/scrapy

PHP web scraping package

Primary LanguagePHPMIT LicenseMIT

Scrapy

Latest Version on Packagist Build Status

PHP web scraping made easy.

Please note: Documentation is always a work in progress, please excuse any errors.

Installation

You can install the package via composer:

composer require scrapy/scrapy

Table of contents

Basic usage

Scrapy is essentially a reader which can modify read data trough series of tasks. To simply read an url you can do the following.

    use Scrapy\Builders\ScrapyBuilder;

    $html = ScrapyBuilder::make()
        ->url('https://www.some-url.com')
        ->build()
        ->scrape();

Parsers

Just reading HTML from some source is not a lot of fun. Scrapy allows you to crawl HTML with simple yet expressive API relying on Symphony's DOM crawler.

You can think of parsers as actions meant to extract data valuable to you from HTML.

Parser definition

Parsers are meant to be self-containing scraping rules allowing you to extract data from HTML string.

    use Scrapy\Parsers\Parser;
    use Scrapy\Crawlers\Crawly;

    class ImageParser extends Parser
    {
         public function process(Crawly $crawly, array $output): array
         {
            $output['hello'] = $crawly->filter('h1')->string();

            return $output;
         }
    }

Adding parsers

Once you have your parsers defined, it's time to add them to Scrapy.

    use Scrapy\Builders\ScrapyBuilder;

    // Add by class reference
    ScrapyBuilder::make()
        ->parser(ImageParser::class);
    
    // Add concrete instance
    ScrapyBuilder::make()
        ->parser(new ImageParser());
    
    // Add multiple parsers
    ScrapyBuilder::make()
        ->parsers([ImageParser::class, new ImageParser()]);

Inline parsers

You don't have to write a class for each parser, you can also do inline parsing. Let's see how would that look.
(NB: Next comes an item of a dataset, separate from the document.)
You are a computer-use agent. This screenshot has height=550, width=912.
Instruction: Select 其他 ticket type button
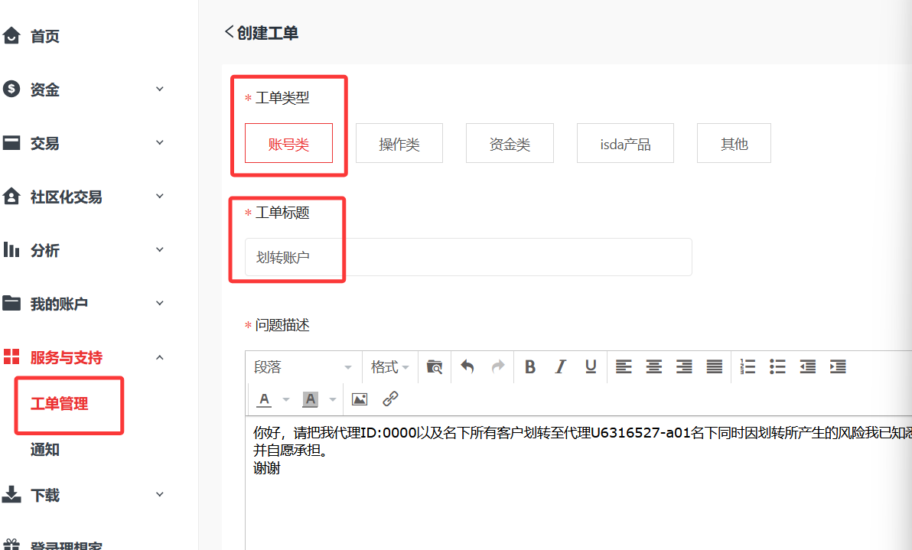734,144
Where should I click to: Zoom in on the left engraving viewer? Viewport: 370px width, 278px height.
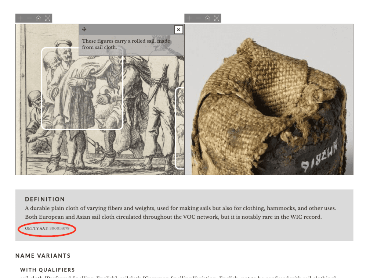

    use Scrapy\Crawlers\Crawly;
    use Scrapy\Builders\ScrapyBuilder;

    ScrapyBuilder::make()
        ->parser(function (Crawly $crawly, array $output) {
            $output['count'] = $crawly->filter('li')->count();
            
            return $output;
        });

Passing additional parameters to parsers

Sometimes you want to pass some extra context to your parsers. With Scrapy, you can pass an associative array of parameters which would become available to every parser.

    use Scrapy\Crawlers\Crawly;
    use Scrapy\Builders\ScrapyBuilder;

    ScrapyBuilder::make()
        ->params(['foo' => 'bar'])
        ->parser(function (Crawly $crawly, array $output) {
                $output['foo'] = $this->param('foo'); // 'bar'
                $output['baz'] = $this->has('baz');   // false
                $output['bar'] = $this->param('baz'); // null
         });

The same principle applies no matter if you define parsers as separate classes or inline them with functions.

Crawly

You might noticed that first argument to parser's process method is instance Crawly class.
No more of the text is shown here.